Ars Electronica Archives Now Online

Category: News
LINZ, AUSTRIA  — Ars Electronica has one of the world’s largest digital art archives. On the occasion of the 2012 Festival recently and following intensive reconfiguration work, the archive is going back online—with a fresh new look and, for the first time, with multimedia content.

Get in Touch with Ars Electronica!

Touchable Ars is the programmatic name of a multi-touch table at which users can browse the Ars Electronica Archive and behold three decades of digital art. More than 3,000 photos, videos and contextual material document the beginnings of media art, its development worldwide, and current trends. Plus, as part of the BIG PICTURE festival theme exhibition that ran from August 30 to September 3 in the Brucknerhaus, two terminals there providee convenient access to the online archive and its more than 65,000 entries.

Three Large Collections

The new online archive consists of three major collections:

Prix Ars Electronica Showcase – This collection contains all submissions to the Prix Ars Electronica since 1987. The prize winners are documented with comprehensive information and audiovisual media; there are basic data about all other entries.

Pic Archive – More than 32,000 images having to do with the Ars Electronica Festival, Prix Ars Electronica, Ars Electronica Center, Ars Electronica Futurelab and EXPORT comprise this collection.

Print Archive – This material includes all Ars Electronica publications since 1979—all Festival and Prix/Cyberarts catalogs, all folders and magazines issued by the Ars Electronica Center, and all special publications.

Open Archive

With this relaunch, Ars Electronica is opening up an archive designed to service a broad spectrum of users, one that comprehensively documents historical trends in media art as well as the current state of the art. Via a custom-tailored interface—for example, with all social media sites and services that are part of Ars Electronica’s presence online—content will now be fed into the archive in real time on an ongoing basis, and the archive’s holdings will continuously grow.

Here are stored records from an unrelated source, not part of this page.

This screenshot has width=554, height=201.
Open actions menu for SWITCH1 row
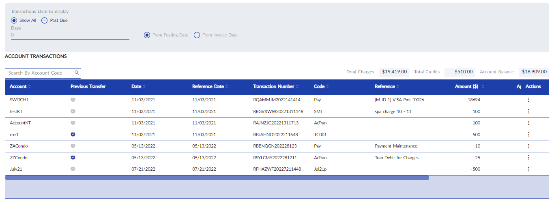tap(528, 100)
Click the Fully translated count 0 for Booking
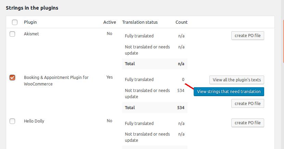 click(x=183, y=80)
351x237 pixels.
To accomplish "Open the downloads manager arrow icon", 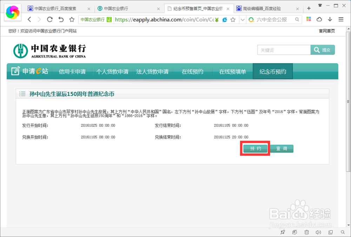I will 330,20.
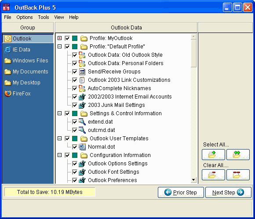Image resolution: width=255 pixels, height=219 pixels.
Task: Collapse the Settings & Control Information node
Action: click(60, 113)
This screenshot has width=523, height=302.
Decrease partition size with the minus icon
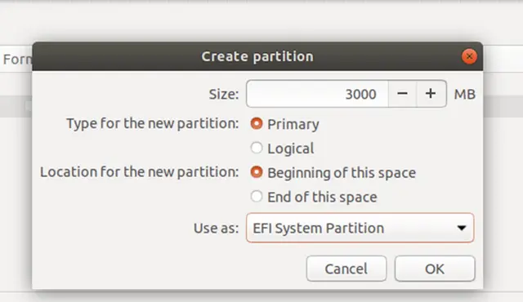[x=402, y=94]
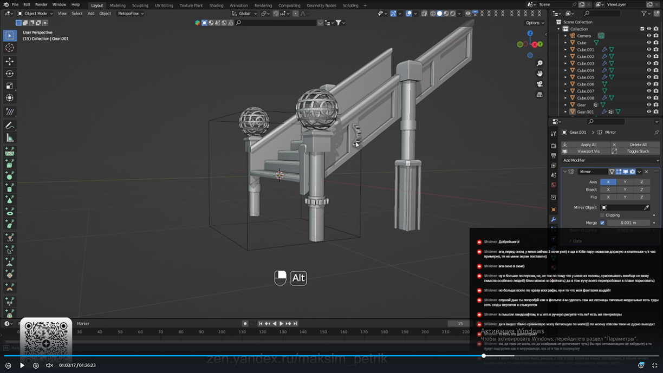The height and width of the screenshot is (373, 663).
Task: Activate the Scale tool
Action: (x=9, y=86)
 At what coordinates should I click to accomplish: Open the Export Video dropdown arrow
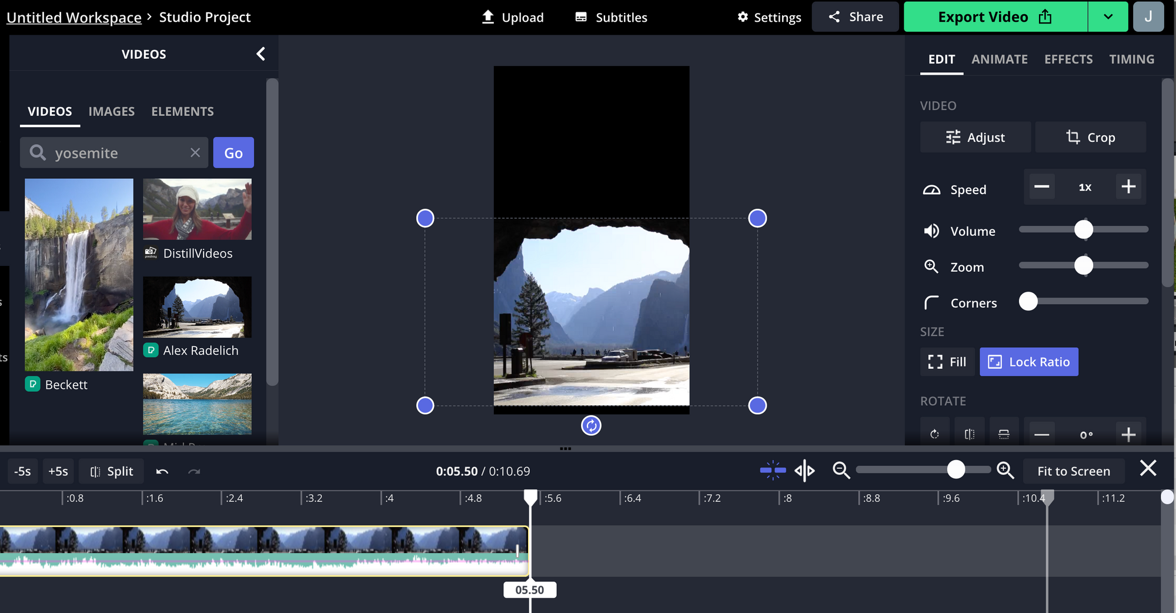click(1108, 17)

In addition to a representative cross-section of the broad field of media art and digital art, it also opens up a historical overview of the data storage media and formats in use during this period that often have substantially influenced the appearance of the works being documented.

Moreover, articles about particular fields and themes—computer graphics, computer animation, computer and digital music, interactive art, net-art, software, mixed realities, media performance, bio-art and robotics—document both explicitly aesthetic strategies as well as the implicit technical facts and circumstances on which they are based.

Scholarly Research

Much work on material from the history of Ars Electronica has been done in conjunction with Austrian and international research projects. Ars Electronica is currently participating in Digitizing Contemporary Art, a three-year EU project being carried out in cooperation with 25 European partner institutions that is producing high-quality digital reproductions as well as strategies for long-term archiving. The Ars Electronica Archive is making a substantial contribution to this project by creating approximately 2,600 digital objects (including metadata) documenting Prix Ars Electronica prizewinners and making this material available.

This content can be accessed via the www.archive.aec.at online portal. Some of it is being conveyed to Europeana www.europeana.eu to thereby become a part of Europe’s largest online art collection.

Ars Electronica Festival 2012: THE BIG PICTURE

THE BIG PICTURE was the theme of the 2012 Ars Electronica Festival running August 30-September 3 in Linz. The focus was on images of a world with a viable future, images that captured our progressive globalization and networks interlinking our planet’s inhabitants, and took into account contradictions and discontinuities as well as the extent to which humankind is growing together. This year’s conclave showcased inspiring best-practice examples from art and science in calling for a new, open perspective conducive to the development of a viable vision for our future.